**7.1 Multiply and Divide Rational Expressions**

Topics covered in this section are:

- Determine the values for which a rational expression is undefined
- Simplify rational expressions
- Multiply rational expressions
- Divide rational expressions
- Multiply and divide rational functions

We previously reviewed the properties of fractions and their operations. We introduced rational numbers, which are just fractions where the numerators and denominators are integers. In this chapter, we will work with fractions whose numerators and denominators are polynomials. We call this kind of expression a **rational expression**.

**RATIONAL EXPRESSION**

A rational expression is an expression of the form$ \frac{p}{q}$, where $p$ and $q$ are polynomials and $q≠0$.

Here are some examples of rational expressions:

$-\frac{24}{56}$ | $\frac{5x}{12y}$ | $\frac{4x+1}{x^{2}-9}$ | $\frac{4x^{2}+3x-1}{2x-8}$ |

Notice that the first rational expression listed above, $-\frac{24}{56}$, is just a fraction. Since a constant is a polynomial with degree zero, the ratio of two constants is a rational expression, provided the denominator is not zero.
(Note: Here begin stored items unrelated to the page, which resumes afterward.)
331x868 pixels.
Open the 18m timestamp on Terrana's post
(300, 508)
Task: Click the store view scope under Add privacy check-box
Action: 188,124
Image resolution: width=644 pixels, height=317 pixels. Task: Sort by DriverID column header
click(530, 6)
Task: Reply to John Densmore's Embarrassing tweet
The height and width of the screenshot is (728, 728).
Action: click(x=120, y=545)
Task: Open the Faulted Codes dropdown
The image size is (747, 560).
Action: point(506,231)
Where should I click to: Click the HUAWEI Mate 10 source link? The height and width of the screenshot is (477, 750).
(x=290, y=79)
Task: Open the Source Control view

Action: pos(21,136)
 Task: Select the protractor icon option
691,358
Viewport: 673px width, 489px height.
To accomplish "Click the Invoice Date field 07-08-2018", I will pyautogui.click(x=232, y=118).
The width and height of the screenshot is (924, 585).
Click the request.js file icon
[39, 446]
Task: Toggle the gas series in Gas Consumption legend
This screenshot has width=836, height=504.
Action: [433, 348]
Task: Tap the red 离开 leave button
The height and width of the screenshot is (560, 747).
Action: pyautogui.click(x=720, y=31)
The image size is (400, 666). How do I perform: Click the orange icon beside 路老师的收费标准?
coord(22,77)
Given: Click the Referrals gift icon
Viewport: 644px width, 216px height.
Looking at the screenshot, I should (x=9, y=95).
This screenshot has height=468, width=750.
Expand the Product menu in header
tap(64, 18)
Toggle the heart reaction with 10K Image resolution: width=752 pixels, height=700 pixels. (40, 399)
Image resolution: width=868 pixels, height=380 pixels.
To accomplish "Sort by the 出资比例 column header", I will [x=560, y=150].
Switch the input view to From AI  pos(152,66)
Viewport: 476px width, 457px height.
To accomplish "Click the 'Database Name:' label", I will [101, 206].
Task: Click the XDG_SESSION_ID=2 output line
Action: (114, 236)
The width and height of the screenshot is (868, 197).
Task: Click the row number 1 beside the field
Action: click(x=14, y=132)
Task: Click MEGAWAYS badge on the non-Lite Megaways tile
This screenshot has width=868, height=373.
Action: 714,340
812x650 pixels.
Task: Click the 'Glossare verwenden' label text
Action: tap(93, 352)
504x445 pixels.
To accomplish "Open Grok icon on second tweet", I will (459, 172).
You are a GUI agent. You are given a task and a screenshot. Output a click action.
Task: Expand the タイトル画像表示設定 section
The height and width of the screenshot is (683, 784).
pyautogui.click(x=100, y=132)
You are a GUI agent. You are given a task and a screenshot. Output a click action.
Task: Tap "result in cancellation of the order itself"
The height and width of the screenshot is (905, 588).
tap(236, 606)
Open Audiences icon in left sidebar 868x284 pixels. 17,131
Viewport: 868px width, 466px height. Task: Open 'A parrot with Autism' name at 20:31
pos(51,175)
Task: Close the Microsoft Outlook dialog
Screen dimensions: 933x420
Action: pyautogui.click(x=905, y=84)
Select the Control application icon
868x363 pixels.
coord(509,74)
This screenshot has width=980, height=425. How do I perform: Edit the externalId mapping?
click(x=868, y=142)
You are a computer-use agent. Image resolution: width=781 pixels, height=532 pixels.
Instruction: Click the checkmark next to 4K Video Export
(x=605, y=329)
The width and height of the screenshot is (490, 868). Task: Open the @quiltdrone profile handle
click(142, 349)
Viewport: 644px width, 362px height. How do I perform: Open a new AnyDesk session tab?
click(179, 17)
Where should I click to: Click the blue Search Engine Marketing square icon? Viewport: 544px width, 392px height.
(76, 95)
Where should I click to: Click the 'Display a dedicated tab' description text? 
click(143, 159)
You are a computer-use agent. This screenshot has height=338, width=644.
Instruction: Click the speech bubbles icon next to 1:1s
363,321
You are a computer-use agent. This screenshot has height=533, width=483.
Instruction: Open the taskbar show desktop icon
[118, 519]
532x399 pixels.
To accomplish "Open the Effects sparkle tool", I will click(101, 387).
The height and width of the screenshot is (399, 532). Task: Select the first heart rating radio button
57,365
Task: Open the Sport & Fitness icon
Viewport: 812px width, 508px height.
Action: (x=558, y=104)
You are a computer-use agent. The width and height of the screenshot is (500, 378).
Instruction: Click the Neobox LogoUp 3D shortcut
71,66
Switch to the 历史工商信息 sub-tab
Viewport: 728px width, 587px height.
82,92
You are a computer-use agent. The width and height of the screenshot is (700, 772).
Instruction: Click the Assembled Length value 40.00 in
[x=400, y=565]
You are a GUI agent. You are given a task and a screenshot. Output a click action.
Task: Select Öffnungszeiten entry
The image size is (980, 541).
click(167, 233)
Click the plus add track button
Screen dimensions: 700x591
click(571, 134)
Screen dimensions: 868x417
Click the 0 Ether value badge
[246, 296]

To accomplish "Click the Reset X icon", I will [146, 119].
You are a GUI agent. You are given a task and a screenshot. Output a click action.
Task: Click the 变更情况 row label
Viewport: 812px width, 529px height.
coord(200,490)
We will do the same operations with rational expressions that we did with fractions. We will simplify, add, subtract, multiply, divide and use them in applications.

**7.1.1 Determine the Values for Which a Rational Expression is Undefined**

If the denominator is zero, the rational expression is undefined. The numerator of a rational expression may be $0$—but not the denominator.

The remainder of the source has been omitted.